> **EXERCISE DETAILS**:
No picture belongs in the answer, which must hold exactly the lines from the one with "Viewport: 928px width, 852px" through the final line below.

> **SUPPLIED DATA**:
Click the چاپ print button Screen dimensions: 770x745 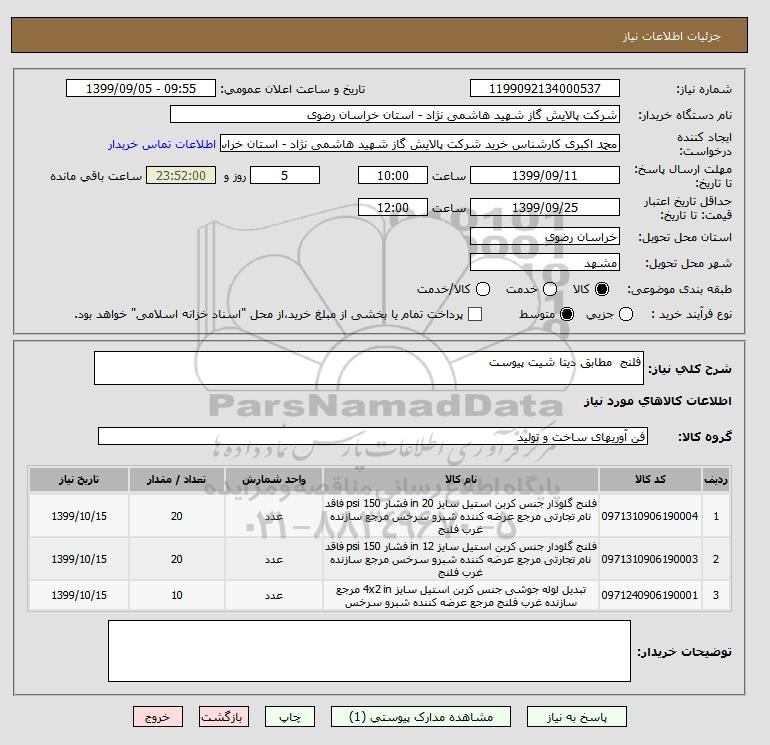pos(290,717)
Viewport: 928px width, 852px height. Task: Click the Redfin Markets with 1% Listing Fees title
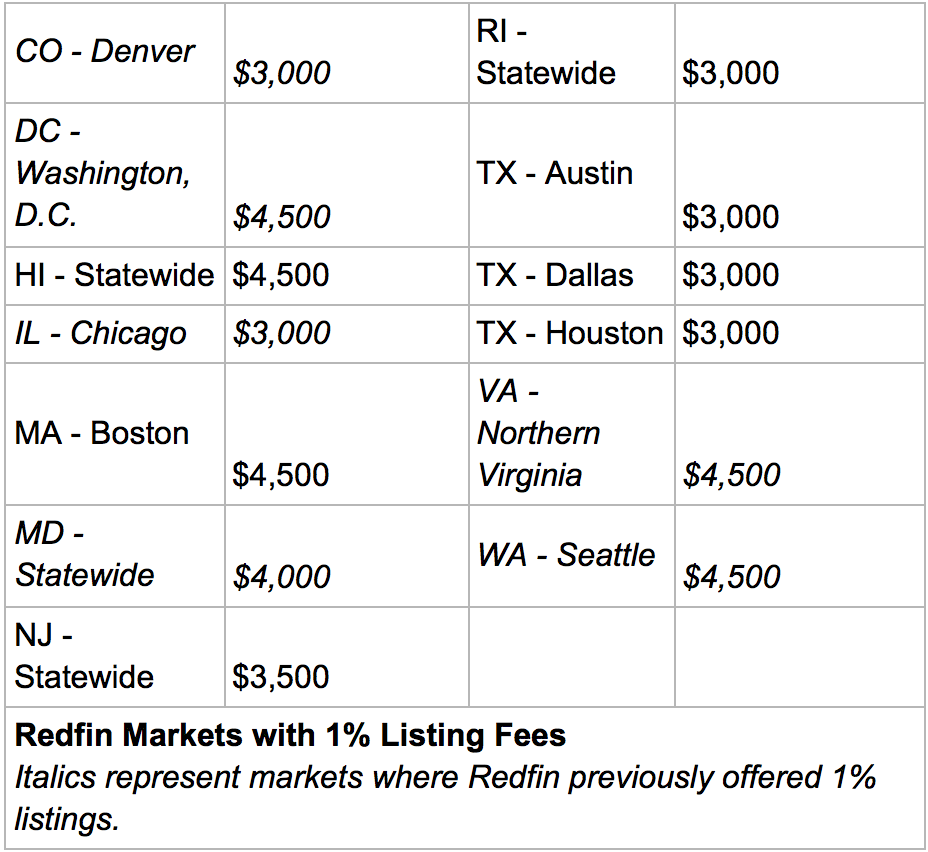291,736
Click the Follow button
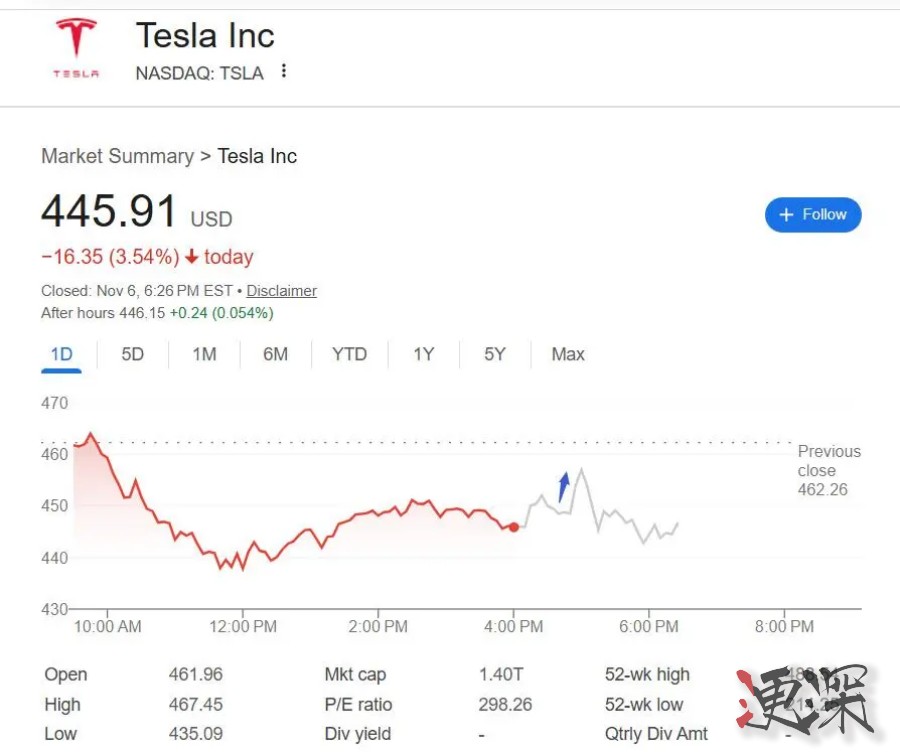900x752 pixels. (x=812, y=215)
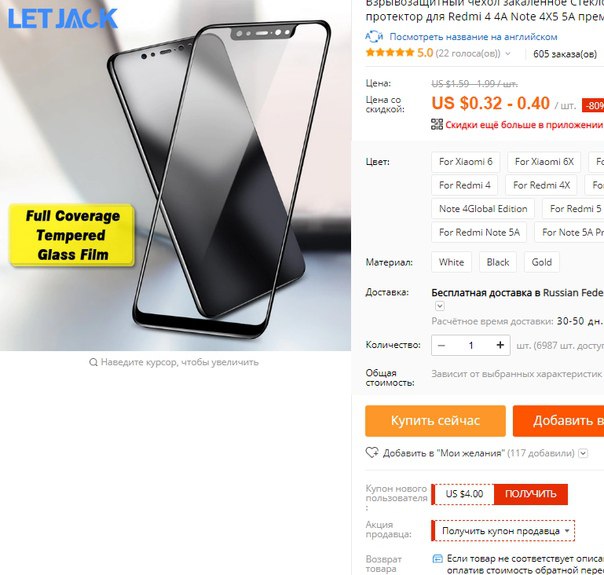Increase quantity with the plus button
The image size is (604, 575).
pyautogui.click(x=500, y=345)
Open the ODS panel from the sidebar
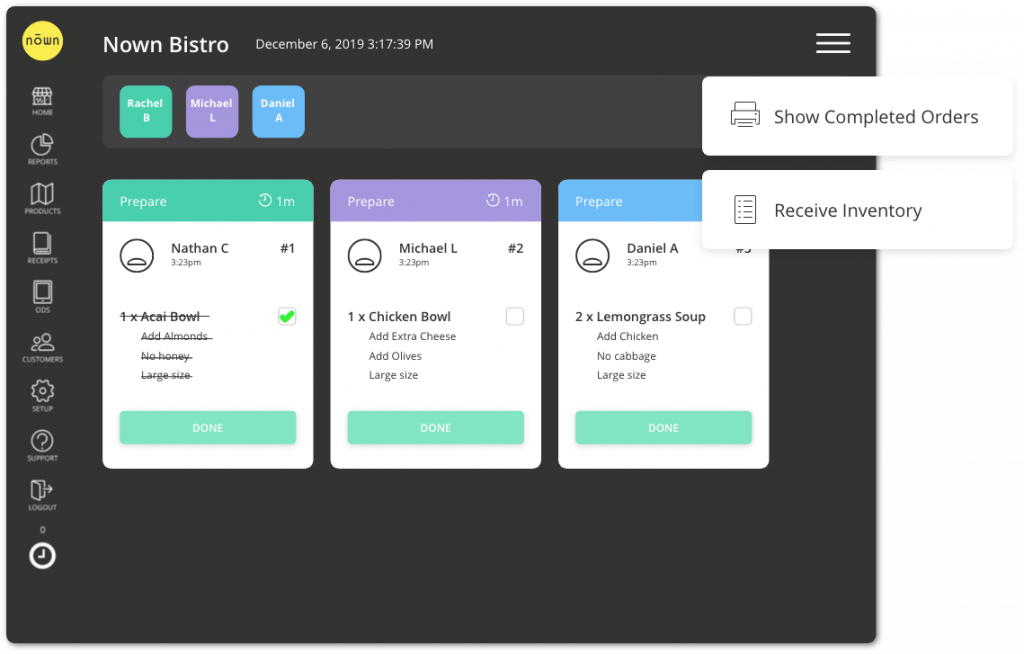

> **REPLY**:
Viewport: 928px width, 852px height. Task: Click the Redfin Markets with 1% Listing Fees title
291,736
Click the Follow button
900x752 pixels. (x=812, y=215)
Increase quantity with the plus button
The image size is (604, 575).
pyautogui.click(x=500, y=345)
Open the ODS panel from the sidebar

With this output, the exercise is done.